>> Begin

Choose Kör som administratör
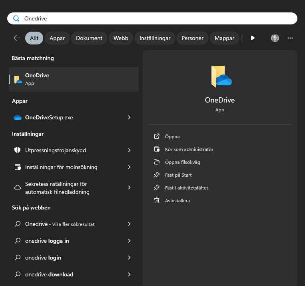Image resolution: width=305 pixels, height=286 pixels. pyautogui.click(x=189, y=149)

>> End
>> Begin

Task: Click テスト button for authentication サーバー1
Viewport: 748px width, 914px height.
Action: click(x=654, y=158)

>> End

**TASK OBJECTIVE:**
Print the items from the line with "Task: Click テスト" up to and including the line with "Action: click(x=654, y=158)", reproducing each line exactly.

**TASK SOLUTION:**
Task: Click テスト button for authentication サーバー1
Viewport: 748px width, 914px height.
Action: click(x=654, y=158)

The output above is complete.